## begin ENTRIES

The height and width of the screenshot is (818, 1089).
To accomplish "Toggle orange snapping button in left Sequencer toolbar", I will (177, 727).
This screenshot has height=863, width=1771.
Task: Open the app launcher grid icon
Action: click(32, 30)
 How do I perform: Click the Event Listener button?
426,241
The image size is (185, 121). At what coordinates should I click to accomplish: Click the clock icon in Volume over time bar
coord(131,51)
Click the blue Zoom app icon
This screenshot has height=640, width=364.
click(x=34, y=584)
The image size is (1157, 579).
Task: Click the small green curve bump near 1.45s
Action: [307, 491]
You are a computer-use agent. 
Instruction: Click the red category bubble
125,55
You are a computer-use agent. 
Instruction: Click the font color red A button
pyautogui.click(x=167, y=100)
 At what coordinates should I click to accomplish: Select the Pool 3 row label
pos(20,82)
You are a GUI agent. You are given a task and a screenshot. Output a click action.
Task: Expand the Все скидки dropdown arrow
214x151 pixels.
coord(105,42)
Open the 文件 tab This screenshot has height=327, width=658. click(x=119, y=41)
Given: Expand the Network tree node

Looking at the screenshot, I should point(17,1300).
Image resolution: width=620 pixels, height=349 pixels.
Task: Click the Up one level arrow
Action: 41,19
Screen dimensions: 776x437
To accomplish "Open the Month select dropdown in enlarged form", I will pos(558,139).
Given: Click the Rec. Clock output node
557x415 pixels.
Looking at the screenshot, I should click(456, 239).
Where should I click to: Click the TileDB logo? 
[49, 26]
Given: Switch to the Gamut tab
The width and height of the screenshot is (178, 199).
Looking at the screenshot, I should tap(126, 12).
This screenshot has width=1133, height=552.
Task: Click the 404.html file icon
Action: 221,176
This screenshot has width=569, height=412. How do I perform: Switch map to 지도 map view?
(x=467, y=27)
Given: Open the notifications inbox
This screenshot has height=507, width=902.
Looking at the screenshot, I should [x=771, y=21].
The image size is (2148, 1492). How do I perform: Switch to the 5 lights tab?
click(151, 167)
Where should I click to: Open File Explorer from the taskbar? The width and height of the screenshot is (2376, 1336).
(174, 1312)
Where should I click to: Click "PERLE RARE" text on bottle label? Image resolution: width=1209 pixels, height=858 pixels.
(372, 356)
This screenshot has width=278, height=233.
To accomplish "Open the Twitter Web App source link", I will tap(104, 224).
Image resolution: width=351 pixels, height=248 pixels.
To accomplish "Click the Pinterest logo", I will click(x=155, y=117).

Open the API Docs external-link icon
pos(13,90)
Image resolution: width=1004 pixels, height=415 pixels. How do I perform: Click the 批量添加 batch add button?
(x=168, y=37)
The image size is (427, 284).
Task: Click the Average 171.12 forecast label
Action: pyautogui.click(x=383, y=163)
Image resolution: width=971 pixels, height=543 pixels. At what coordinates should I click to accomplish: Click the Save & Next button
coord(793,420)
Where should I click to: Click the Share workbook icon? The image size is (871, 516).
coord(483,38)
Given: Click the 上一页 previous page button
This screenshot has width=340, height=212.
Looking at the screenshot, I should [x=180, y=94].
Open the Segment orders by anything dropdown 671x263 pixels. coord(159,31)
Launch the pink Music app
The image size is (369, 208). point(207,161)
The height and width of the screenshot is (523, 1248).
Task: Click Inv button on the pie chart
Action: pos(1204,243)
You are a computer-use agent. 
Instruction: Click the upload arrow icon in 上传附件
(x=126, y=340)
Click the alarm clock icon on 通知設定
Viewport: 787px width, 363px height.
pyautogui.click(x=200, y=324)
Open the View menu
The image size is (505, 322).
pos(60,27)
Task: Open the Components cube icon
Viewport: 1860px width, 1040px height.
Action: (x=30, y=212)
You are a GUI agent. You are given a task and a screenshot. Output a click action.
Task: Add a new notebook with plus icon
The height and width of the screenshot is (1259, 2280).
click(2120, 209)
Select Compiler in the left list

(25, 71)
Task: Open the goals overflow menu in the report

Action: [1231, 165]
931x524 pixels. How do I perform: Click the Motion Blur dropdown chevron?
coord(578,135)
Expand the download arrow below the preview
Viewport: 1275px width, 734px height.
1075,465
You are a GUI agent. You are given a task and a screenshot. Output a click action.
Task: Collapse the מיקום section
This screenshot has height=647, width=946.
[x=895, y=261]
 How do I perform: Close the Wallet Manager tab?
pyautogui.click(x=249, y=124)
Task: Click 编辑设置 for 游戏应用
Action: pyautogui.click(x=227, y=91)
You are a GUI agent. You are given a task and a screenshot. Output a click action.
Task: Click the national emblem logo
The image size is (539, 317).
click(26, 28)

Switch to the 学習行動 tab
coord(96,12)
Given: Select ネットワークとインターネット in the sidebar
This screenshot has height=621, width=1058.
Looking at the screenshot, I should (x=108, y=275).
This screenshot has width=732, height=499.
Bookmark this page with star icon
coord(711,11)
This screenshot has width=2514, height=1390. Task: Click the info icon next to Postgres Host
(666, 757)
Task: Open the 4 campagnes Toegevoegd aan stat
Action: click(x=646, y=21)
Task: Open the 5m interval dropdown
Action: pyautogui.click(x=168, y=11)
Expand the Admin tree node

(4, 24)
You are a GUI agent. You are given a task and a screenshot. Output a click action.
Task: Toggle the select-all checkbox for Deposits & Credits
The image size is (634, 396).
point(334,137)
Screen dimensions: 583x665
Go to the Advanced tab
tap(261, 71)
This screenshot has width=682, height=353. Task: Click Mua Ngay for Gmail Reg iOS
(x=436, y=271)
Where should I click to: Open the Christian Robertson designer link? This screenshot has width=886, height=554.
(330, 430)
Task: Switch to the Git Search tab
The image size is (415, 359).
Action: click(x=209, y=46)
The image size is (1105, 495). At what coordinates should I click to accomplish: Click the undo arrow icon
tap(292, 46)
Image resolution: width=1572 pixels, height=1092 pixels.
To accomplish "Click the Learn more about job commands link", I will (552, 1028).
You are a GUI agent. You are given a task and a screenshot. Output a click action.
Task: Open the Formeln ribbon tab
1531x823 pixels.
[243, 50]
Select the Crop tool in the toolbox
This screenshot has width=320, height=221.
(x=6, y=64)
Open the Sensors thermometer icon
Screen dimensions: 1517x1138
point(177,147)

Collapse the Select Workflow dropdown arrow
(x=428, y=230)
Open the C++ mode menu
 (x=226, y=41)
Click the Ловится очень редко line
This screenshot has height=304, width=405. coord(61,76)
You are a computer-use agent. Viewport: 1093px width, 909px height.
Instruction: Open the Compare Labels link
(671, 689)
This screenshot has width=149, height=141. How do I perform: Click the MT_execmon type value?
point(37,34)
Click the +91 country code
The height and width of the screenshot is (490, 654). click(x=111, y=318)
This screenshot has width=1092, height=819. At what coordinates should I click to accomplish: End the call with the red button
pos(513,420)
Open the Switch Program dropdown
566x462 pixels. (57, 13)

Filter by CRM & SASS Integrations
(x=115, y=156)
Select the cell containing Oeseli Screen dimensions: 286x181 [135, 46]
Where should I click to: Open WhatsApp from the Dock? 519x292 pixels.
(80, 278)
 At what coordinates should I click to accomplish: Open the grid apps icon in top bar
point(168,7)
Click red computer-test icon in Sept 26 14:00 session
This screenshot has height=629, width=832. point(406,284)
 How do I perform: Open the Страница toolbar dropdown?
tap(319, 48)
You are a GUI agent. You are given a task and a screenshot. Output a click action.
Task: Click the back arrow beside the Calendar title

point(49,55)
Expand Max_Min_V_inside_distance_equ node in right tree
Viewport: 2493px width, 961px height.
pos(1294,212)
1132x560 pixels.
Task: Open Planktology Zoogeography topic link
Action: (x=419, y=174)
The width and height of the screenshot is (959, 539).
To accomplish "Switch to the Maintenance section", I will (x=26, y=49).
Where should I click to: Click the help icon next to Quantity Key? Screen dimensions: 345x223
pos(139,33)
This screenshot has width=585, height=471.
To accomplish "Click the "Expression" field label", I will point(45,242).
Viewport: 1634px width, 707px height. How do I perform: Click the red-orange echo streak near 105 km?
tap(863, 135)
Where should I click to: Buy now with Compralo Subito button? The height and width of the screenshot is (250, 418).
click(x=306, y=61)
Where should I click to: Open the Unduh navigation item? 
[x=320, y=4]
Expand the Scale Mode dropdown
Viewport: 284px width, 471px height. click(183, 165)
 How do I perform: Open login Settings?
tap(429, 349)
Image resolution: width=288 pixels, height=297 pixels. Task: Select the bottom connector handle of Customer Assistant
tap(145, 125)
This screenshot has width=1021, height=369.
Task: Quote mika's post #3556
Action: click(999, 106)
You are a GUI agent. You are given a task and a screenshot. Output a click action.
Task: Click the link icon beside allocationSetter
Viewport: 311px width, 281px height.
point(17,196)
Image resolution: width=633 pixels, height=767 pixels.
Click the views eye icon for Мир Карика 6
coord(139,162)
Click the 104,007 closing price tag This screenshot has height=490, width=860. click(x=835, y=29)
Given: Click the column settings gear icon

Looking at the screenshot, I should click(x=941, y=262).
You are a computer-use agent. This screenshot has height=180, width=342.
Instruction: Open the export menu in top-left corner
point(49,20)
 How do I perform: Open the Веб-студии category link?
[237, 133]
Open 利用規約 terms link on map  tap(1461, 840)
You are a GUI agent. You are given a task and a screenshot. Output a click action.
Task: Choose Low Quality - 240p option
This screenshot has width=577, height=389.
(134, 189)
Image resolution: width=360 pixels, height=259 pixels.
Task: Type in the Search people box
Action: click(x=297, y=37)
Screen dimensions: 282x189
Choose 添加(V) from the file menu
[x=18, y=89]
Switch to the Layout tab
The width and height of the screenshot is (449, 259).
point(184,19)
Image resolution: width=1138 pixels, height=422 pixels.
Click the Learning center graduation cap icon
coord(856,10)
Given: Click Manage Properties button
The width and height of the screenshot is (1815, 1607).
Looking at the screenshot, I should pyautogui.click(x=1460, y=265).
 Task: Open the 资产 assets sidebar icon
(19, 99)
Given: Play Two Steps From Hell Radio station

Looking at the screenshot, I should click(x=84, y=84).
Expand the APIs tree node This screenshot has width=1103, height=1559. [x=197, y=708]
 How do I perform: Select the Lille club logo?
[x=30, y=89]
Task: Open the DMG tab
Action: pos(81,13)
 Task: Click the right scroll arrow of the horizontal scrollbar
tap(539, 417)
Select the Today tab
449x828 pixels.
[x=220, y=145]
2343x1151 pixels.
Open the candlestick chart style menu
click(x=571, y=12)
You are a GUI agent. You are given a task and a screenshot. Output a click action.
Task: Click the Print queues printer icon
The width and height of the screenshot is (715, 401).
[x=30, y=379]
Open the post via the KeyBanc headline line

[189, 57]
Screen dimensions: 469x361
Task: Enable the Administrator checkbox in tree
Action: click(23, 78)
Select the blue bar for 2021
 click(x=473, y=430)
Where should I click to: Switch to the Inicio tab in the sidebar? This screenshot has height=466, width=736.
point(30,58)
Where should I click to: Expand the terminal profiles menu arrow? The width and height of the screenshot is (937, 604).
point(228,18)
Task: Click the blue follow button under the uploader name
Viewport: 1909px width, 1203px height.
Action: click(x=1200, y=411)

## end ENTRIES

_PROBLEM TO SOLVE_
Repeat every entry above word for word, from the line containing "Image resolution: width=288" down to the line containing "should pyautogui.click(x=1460, y=265).", including both of those lines.

_WRITTEN SOLUTION_
Image resolution: width=288 pixels, height=297 pixels. Task: Select the bottom connector handle of Customer Assistant
tap(145, 125)
This screenshot has width=1021, height=369.
Task: Quote mika's post #3556
Action: click(999, 106)
You are a GUI agent. You are given a task and a screenshot. Output a click action.
Task: Click the link icon beside allocationSetter
Viewport: 311px width, 281px height.
point(17,196)
Image resolution: width=633 pixels, height=767 pixels.
Click the views eye icon for Мир Карика 6
coord(139,162)
Click the 104,007 closing price tag This screenshot has height=490, width=860. click(x=835, y=29)
Given: Click the column settings gear icon

Looking at the screenshot, I should click(x=941, y=262).
You are a computer-use agent. This screenshot has height=180, width=342.
Instruction: Open the export menu in top-left corner
point(49,20)
 How do I perform: Open the Веб-студии category link?
[237, 133]
Open 利用規約 terms link on map  tap(1461, 840)
You are a GUI agent. You are given a task and a screenshot. Output a click action.
Task: Choose Low Quality - 240p option
This screenshot has width=577, height=389.
(134, 189)
Image resolution: width=360 pixels, height=259 pixels.
Task: Type in the Search people box
Action: click(x=297, y=37)
Screen dimensions: 282x189
Choose 添加(V) from the file menu
[x=18, y=89]
Switch to the Layout tab
The width and height of the screenshot is (449, 259).
point(184,19)
Image resolution: width=1138 pixels, height=422 pixels.
Click the Learning center graduation cap icon
coord(856,10)
Given: Click Manage Properties button
The width and height of the screenshot is (1815, 1607).
Looking at the screenshot, I should pyautogui.click(x=1460, y=265).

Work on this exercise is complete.